How Music Fills a Space

On Sunday evenings, cars would whistle by in the pitch black; the orange lamp posts gleaming in the windows and glimmering doors of passing vehicles. The beauty of the dark was the way it was surrounded by and submerged in music. Opening electric guitar ballads flooded out of our Ford Explorer, they washed over the highway, crested over cars, and rippled into the outlying forests. 

Nothing seemed to escape the melodies. See, when music really truly fills a space its current rolls into and twists towards every nearby nook and cranny. I can see the radio in our car, I can see the windows rolled up and I know that only my family could hear the music but it felt as though everyone could. Music is like water, it takes the shape of whatever container or space it’s in. 

woman holding Elvis record in shop Photo by Jamakassi from Unsplash

Unfortunately, the way music billows and foams is purely situational. When I ride the train, out of respect for other passengers, I listen to music via my earbuds. I sit or stand surrounded by a sea of people but I am alone. I'm alone in the tide. Alone engulfed in tidal refrains. I feel isolated from everything within reach. 

When I listen to music, I want it to fill everything in sight. I want to plunge into the surf, to see everything ripple from soundwaves. I don’t want to be the only one listening. I want everyone to be pulled into the torrent. There is something so enjoyable and thrilling about seeing others listen to and hear the same things and the same way you do. 

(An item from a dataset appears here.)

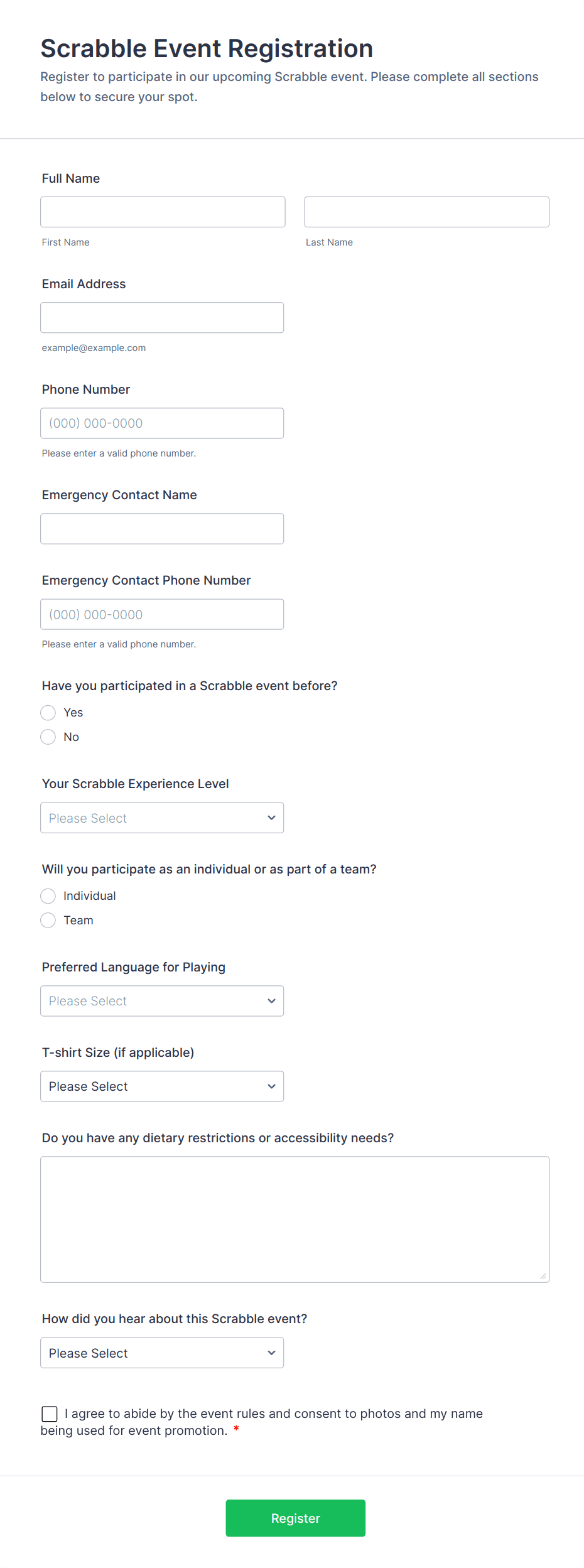584x1568 pixels.
Task: Focus the Email Address input
Action: click(x=162, y=317)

Orange LED sign that says Photo by Mohammad Metri from Unsplash

When I am actually swimming I spend a great deal of time just listening. Only underwater am I consumed by the quiet, only then does it feel like the universe has stopped. The beauty of sitting on the floor of a pool is that there, too, everything is surrounded by and submerged in the same sound (or lack thereof). Perhaps, music is like water and listening is like swimming.

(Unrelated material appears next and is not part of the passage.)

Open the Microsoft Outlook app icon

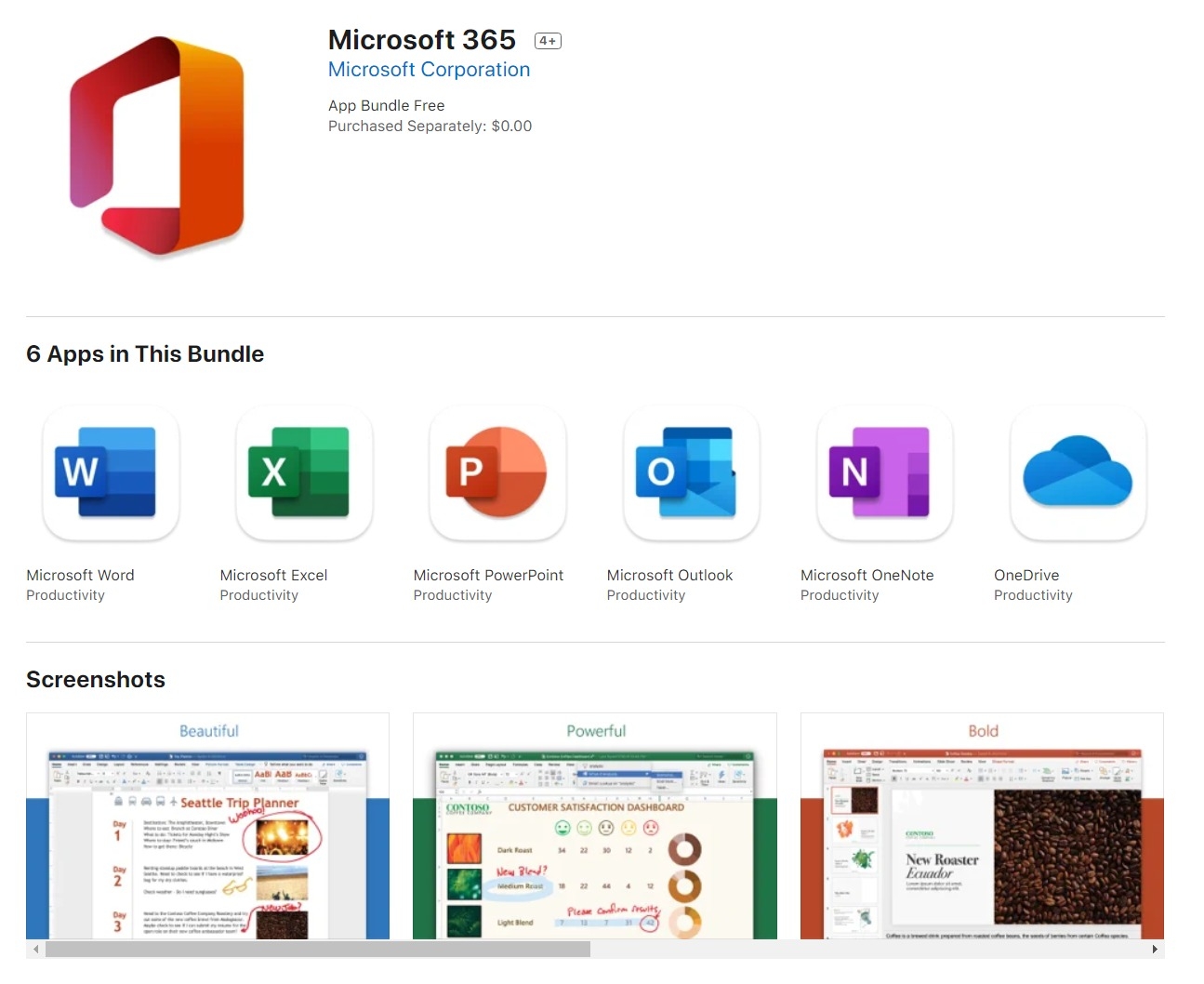[691, 472]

It doesn’t matter what body of water, model of car, or space you’re listening in. All that matters is you’ll remember the feeling - the feeling of everything washing over you and flooding empty space. I can see my mom’s ring glinting as she turns the dial on the radio. I can see the overcast night sky heavy with impending silver storms. I can see the other vehicles passing ours. And I can hear the world listening. 

Maybe music is what makes us a little less alone.